Spanish colonial records classified people by racial mixture. These terms appear in baptism, marriage, and census records throughout the colonial period. The categories were social as much as biological — and people could move between them.

Español / Española
Spanish / European descent
Full Spanish ancestry — or close enough to pass. Importantly, "español" in the colonies didn't always mean Spanish-born. Criollos (Spanish born in the Americas) were also "español." Some families achieved "español" status through social position, wealth, or simply a cooperative priest. If you see "español" in one record and "mestizo" for the same person elsewhere, it's not an error — it's the system working as intended.
Mestizo / Mestiza
Spanish + Indigenous
The most common classification on the frontier. Spanish father, Indigenous mother (or their descendants). Mestizo families could achieve "español" status over generations through strategic marriages and accumulating wealth. The term carried less stigma in frontier Texas than in central Mexico — on the edge of empire, labor mattered more than lineage.
Indio / India
Indigenous
Indigenous people, including those living in missions. Note that "indio" could refer to both nomadic groups and settled mission Indians. In Texas, Coahuiltecan, Lipan Apache, and other tribal affiliations sometimes appear. Mission records often give both the Spanish baptismal name and Indigenous name.
Mulato / Mulata
Spanish + African
Spanish and African ancestry. On the Texas frontier, this category appears less frequently than in central Mexico or the Caribbean, but it's present — particularly in coastal areas and among military families. Some "mulato" families transitioned to "mestizo" or "español" classifications over generations.
Coyote
Mestizo + Indigenous
Child of a mestizo and an Indigenous person. This term appears frequently in frontier records where mestizo settlers intermarried with local Indigenous populations. The category shows the complexity of identity — three continents of ancestry meeting on the Texas frontier.
Lobo / Loba
Indigenous + African
Indigenous and African mixture. Less common in Texas records but present, particularly in areas where enslaved Africans and Indigenous peoples interacted.

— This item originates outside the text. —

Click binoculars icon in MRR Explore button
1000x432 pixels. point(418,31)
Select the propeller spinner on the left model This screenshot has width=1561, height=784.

Sometimes also called "zambo" in other regions.
Castizo / Castiza
Mestizo + Spanish
Child of a mestizo and a Spaniard — theoretically 3/4 Spanish. In the colonial imagination, a castizo marrying a Spaniard produced "español" children. This was the path of "whitening" that some families pursued over generations.
⚠️ Important Context
How to interpret these terms
The casta system was never as rigid as the paintings and charts suggest. Priests assigned categories based on appearance, social status, and their own assumptions. The same person might be "mestizo" in one record and "español" in another. A family's classification could change when they moved to a new parish. What matters genealogically is that these terms appear — they tell you something about how your ancestor was perceived and how they navigated colonial society, even if the biological reality was more complex.

Find Your Archives

Where you search depends on where your family lived and when. Use the finder to identify your most likely sources.

Key Record Checklist

FamilySearch (free)
Millions of Mexican church records now digitized and indexed. Start here.
Texas General Land Office
Spanish and Mexican land grants online. Search by surname or grant name.
Bexar Archives (Dolph Briscoe Center)
Colonial San Antonio records — municipal, military, and legal documents.
San Fernando Cathedral Archives
Oldest parish in Texas — records from 1731. Many now on FamilySearch.
Archivo General de la Nación (Mexico City)
Colonial administrative records, military rosters, land grants. Some digitized.
Diocesan Archives (Monterrey, Saltillo)
Church records for Nuevo León and Coahuila — many indexed on FamilySearch.
Ancestry.com — Texas collections
Border crossing records, naturalization, some Catholic parish records.
Find A Grave / BillionGraves
Cemetery records often have birth years and maiden names that records lack.